## Quoted text
Fourthly, in the disposal of their surplus produce, or of what is over and above their own consumption, the English colonies have been more favoured, and have been allowed a more extensive market, than those of any other European nation. Every European nation has endeavoured more or less to monopolise to itself the commerce of its colonies, and, upon that account, has prohibited the ships of foreign nations from trading to them, and has prohibited them from importing European goods from any foreign nation. But the manner in which this monopoly has been exercised in different nations has been very different.

Some nations have given up the whole commerce of their colonies to an exclusive company, of whom the colonists were obliged to buy all such European goods as they wanted, and to whom they were obliged to sell the whole of their own surplus produce. It was the interest of the company, therefore, not only to sell the former as dear, and to buy the latter as cheap as possible, but to buy no more of the latter, even at this low price than what they could dispose of for a very high price in Europe. It was their interest, not only to degrade in all cases the value of the surplus produce of the colony, but in many cases to discourage and keep down the natural increase of its quantity. Of all the expedients that can well be contrived to stunt the natural growth of a new colony, that of an exclusive company is undoubtedly the most effectual. This, however, has been the policy of Holland, though their company, in the course of the present century, has given up in many respects the exertion of their exclusive privilege. This, too, was the policy of Denmark till the reign of the late king. It has occasionally been the policy of France, and of late, since 1755, after it had been abandoned by all other nations on account of its absurdity, it has become the policy of Portugal with regard at least to two of the principal provinces of Brazil, Fernambuco and Marannon.

## Data block
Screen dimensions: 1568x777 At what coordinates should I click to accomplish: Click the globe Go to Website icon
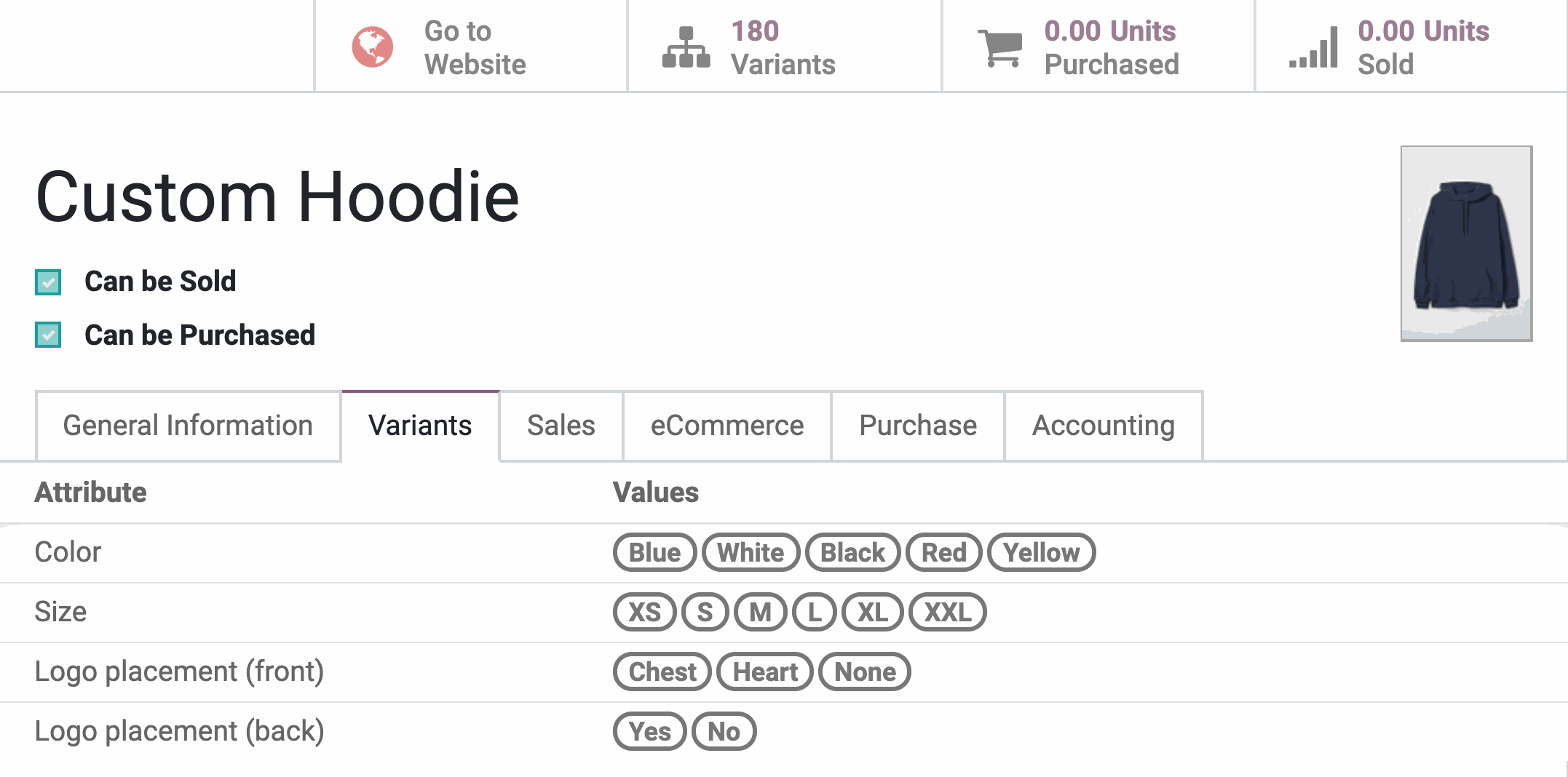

## What to work on
Continue the passage on how European nations controlled the trade of their colonies, starting right after its last sentence.

## Answer for the task
Other nations, without establishing an exclusive company, have confined the whole commerce of their colonies to a particular port of the mother country, from whence no ship was allowed to sail, but either in a fleet and at a particular season, or, if single, in consequence of a particular licence, which in most cases was very well paid for. This policy opened, indeed, the trade of the colonies to all the natives of the mother country, provided they traded from the proper port, at the proper season, and in the proper vessels. But as all the different merchants, who joined their stocks in order to fit out those licensed vessels, would find it for their interest to act in concert, the trade which was carried on in this manner would necessarily be conducted very nearly upon the same principles as that of an exclusive company. The profit of those merchants would be almost equally exorbitant and oppressive. The colonies would be ill supplied, and would be obliged both to buy very dear, and to sell very cheap. This, however, till within these few years, had always been the policy of Spain, and the price of all European goods, accordingly, is said to have been enormous in the Spanish West Indies. At Quito, we are told by Ulloa, a pound of iron sold for about four and sixpence, and a pound of steel for about six and ninepence sterling. But it is chiefly in order to purchase European goods that the colonies part with their own produce. The more, therefore, they pay for the one, the less they really get for the other, and the dearness of the one is the same thing with the cheapness of the other. The policy of Portugal is in this respect the same as the ancient policy of Spain with regard to all its colonies, except Fernambuco and Marannon, and with regard to these it has lately adopted a still worse.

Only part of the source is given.